=== Record extracts ===

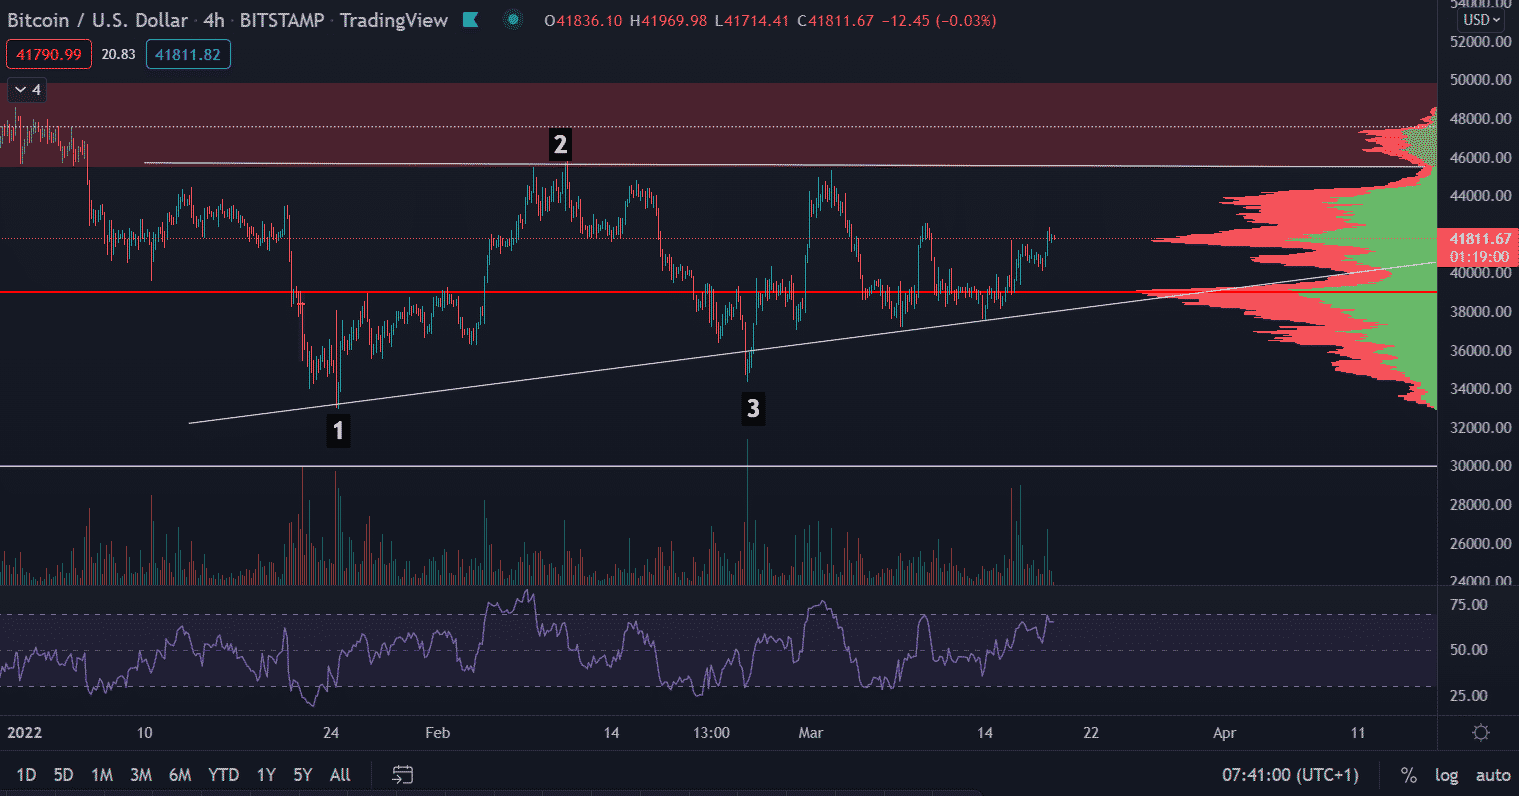This screenshot has width=1519, height=796.
Task: Click the circular market status icon
Action: 513,20
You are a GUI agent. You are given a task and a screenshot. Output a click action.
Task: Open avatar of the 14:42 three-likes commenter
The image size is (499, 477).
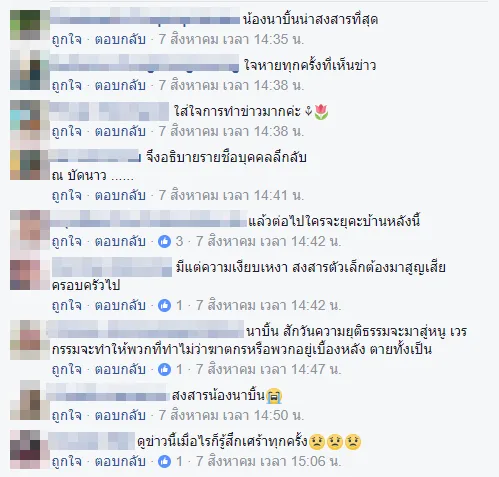coord(25,225)
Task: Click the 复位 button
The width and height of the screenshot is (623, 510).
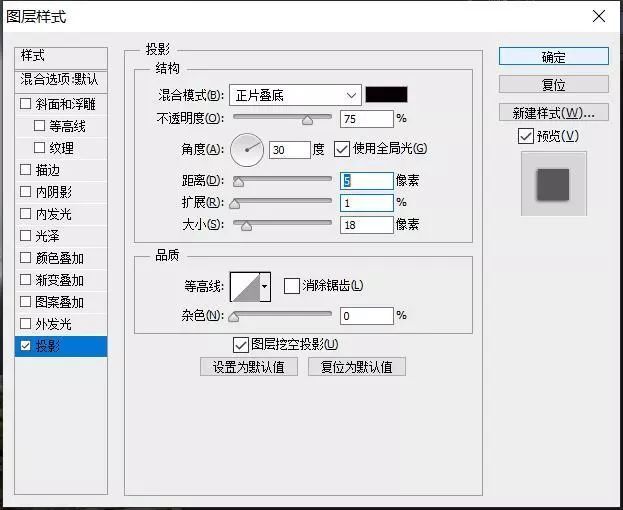Action: coord(553,85)
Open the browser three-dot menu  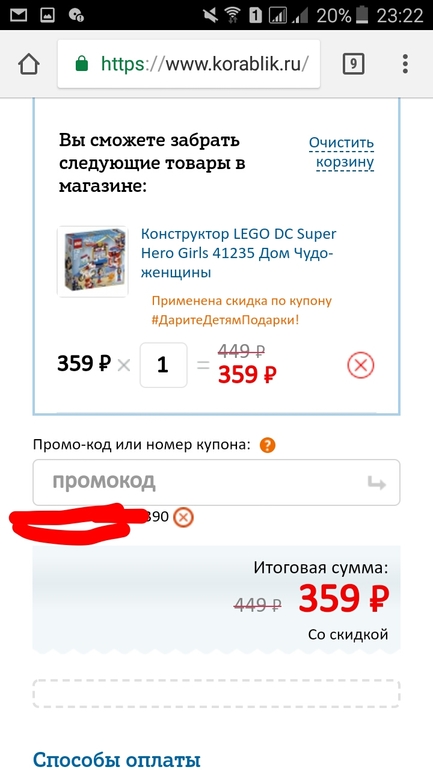point(405,64)
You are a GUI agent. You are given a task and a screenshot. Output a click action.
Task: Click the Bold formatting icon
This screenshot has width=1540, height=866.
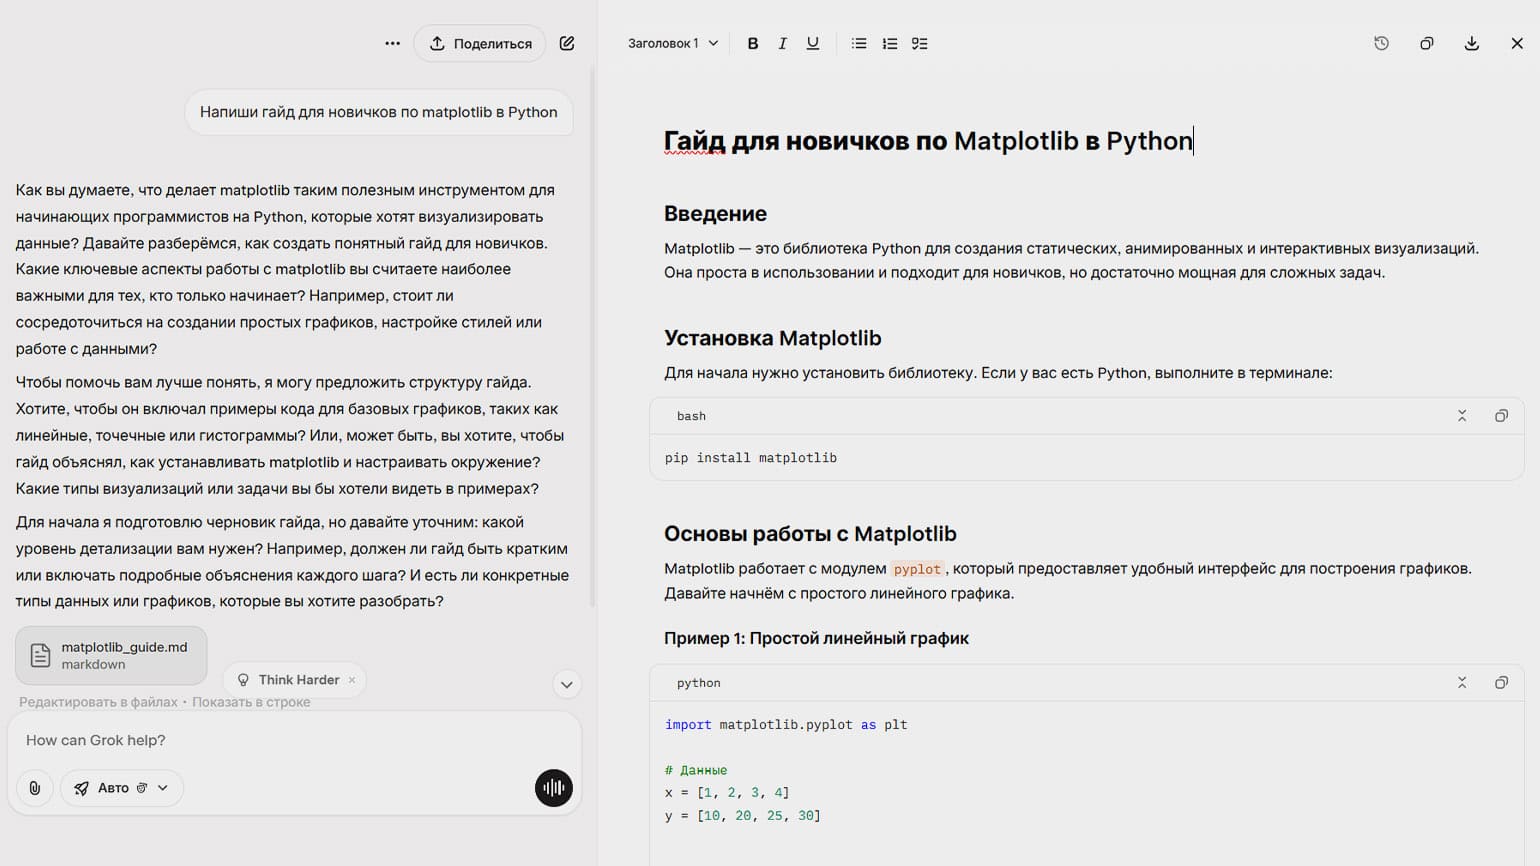click(x=753, y=44)
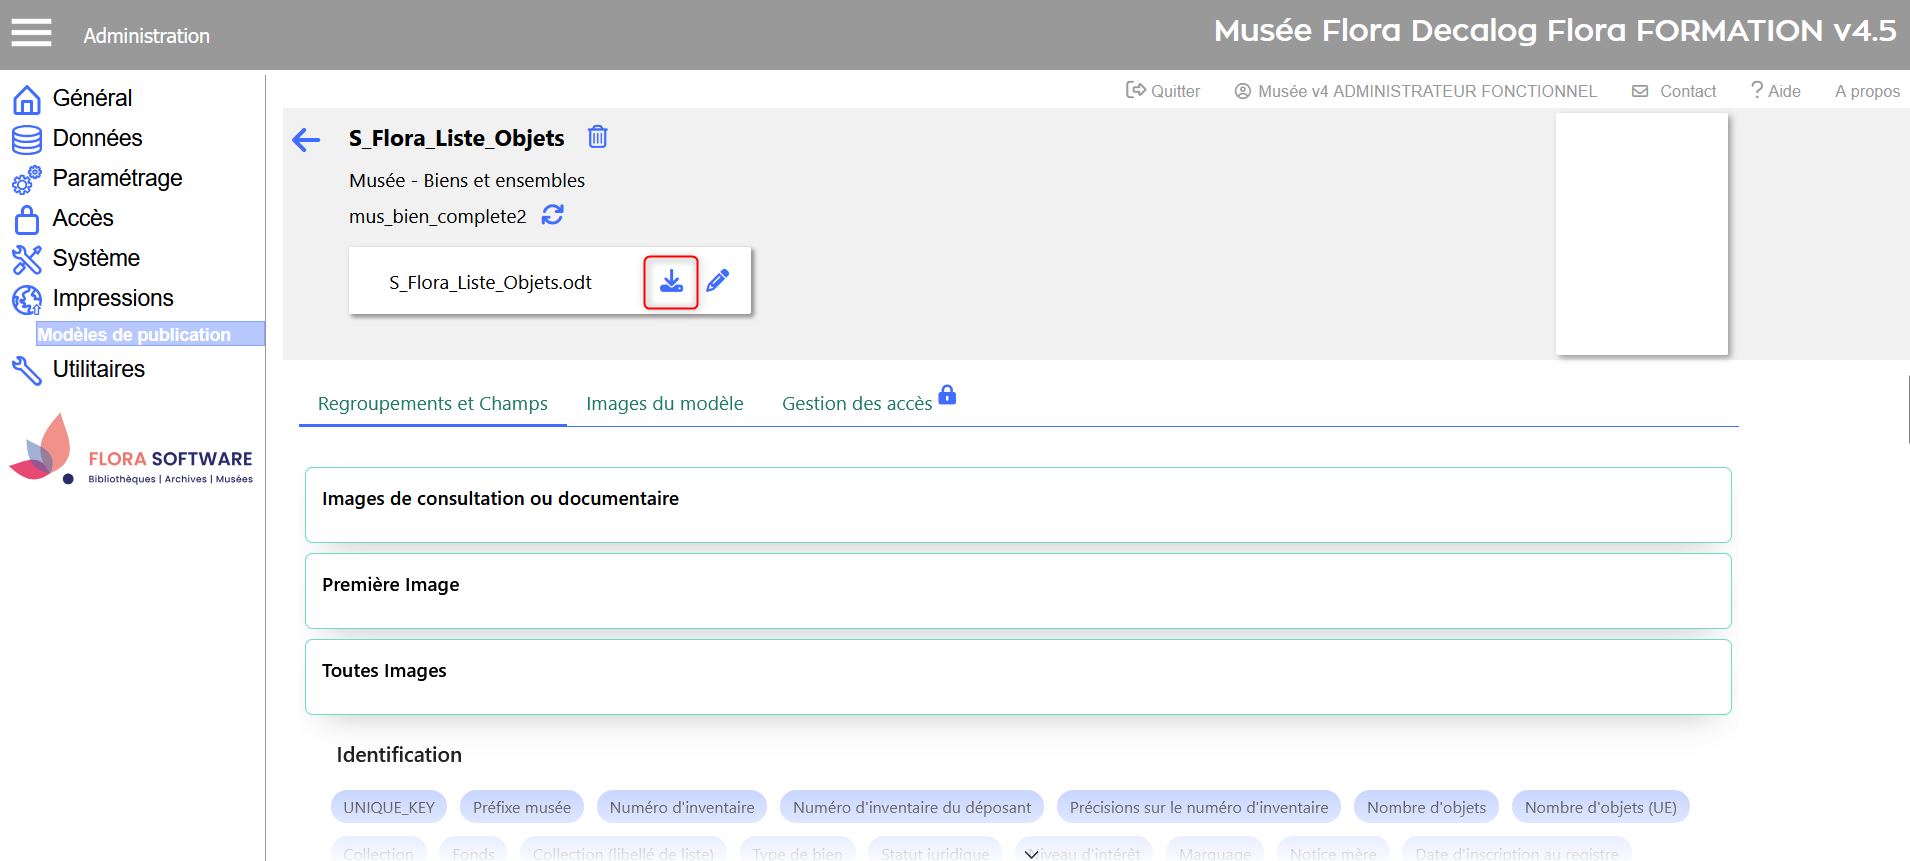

=== Exercise brief ===
Convert everything in the listing from its start down to the line containing "coord(25,225)" into a Markdown table with the columns Row and Line, numbering each line and skipping any blank ones. Leave the pictures out of the answer.

=== Problem solution ===
| Row | Line |
|---|---|
| 1 | This screenshot has width=1519, height=796. |
| 2 | Task: Click the circular market status icon |
| 3 | Action: 513,20 |
| 4 | You are a GUI agent. You are given a task and a screenshot. Output a click action. |
| 5 | Task: Open avatar of the 14:42 three-likes commenter |
| 6 | The image size is (499, 477). |
| 7 | coord(25,225) |